In the throes of my addiction, I became angry at God. You created me with this destructive appetite. I’ve begged you to take it from me and you haven’t. Now, my life is an absolute disaster. You did this to me. Refusing to look inward at my responsibility, I felt I had a pretty good case against God.

You can probably see through my faulty thinking, but it made sense at the time. If you’ve ever struggled with any self-destructive appetite, you may understand my frustration. Sometimes it seems that we know better than God and sometimes God seems just plain wrong.
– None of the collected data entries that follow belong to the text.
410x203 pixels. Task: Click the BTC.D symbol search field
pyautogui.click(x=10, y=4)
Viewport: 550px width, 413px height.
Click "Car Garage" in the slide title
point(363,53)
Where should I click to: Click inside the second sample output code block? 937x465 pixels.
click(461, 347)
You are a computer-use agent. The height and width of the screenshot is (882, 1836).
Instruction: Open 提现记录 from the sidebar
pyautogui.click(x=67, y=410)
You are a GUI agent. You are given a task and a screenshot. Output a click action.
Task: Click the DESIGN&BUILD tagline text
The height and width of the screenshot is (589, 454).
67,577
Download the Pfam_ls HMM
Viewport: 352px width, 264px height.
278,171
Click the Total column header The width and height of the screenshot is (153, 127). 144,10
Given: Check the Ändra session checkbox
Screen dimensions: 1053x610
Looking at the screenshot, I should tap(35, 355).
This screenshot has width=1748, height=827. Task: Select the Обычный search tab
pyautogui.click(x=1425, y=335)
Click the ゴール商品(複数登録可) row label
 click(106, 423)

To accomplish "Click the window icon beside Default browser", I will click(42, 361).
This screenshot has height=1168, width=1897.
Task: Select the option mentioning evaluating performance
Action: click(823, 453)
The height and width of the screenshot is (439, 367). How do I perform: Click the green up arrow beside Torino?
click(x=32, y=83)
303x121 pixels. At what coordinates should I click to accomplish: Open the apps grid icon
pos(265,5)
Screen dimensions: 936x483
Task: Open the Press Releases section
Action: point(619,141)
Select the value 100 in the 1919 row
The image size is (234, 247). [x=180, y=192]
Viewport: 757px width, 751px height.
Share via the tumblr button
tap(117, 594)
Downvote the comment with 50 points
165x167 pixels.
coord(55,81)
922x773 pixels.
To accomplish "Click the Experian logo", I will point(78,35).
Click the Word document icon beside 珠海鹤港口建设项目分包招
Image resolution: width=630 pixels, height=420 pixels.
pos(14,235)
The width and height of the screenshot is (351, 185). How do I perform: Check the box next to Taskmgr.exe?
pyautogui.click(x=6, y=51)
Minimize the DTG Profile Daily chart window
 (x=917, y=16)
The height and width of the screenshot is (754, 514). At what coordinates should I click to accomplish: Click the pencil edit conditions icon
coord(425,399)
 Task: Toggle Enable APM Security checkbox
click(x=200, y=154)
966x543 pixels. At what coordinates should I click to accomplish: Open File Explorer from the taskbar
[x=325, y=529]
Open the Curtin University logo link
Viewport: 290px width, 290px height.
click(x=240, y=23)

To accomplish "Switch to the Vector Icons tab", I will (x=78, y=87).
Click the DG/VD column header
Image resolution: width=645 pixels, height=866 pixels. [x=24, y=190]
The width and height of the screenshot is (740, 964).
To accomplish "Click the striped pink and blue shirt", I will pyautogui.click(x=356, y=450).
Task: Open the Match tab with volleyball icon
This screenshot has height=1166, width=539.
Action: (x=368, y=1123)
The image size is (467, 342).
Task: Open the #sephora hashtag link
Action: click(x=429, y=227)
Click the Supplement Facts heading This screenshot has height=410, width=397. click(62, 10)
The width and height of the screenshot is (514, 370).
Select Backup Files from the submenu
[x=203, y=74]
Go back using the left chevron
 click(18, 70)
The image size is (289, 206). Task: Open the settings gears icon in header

Jonah knew this feeling. After the people of Nineveh repented (in response to Jonah’s preaching), God relented from his plan to overthrow them. Jonah, exasperated, explained to God that this is why he didn’t want to go in the first place. I knew this was going to happen. I knew you would go all soft and wouldn’t smite them like I wanted you to. In his anger, Jonah threw a big-boy tantrum and decided that he just wanted to die.

To this, God said, Really? You truly think you have a case against me? God explained to Jonah that he loved and pitied the people of Nineveh. Though Jonah’s hatred and anger made sense to him at the time, God showed him that he was being ridiculous. Though we may think him unjust or unfair, God is God and sees far beyond our limited perspective.

In blaming God for the consequences of my addiction, I too was being ridiculous. My case against God, like Jonah’s, was more than a little weak and my anger became a barrier between us.  In recovery, I learned that I must daily abandon my self-destructive nature to follow God. He’s God and I’m not.

God can handle our anger, but if we truly want to know the life and joy of living in him, we must submit ourselves to his plan. He’s God and though it may make sense to us, we don’t ever have a case against him.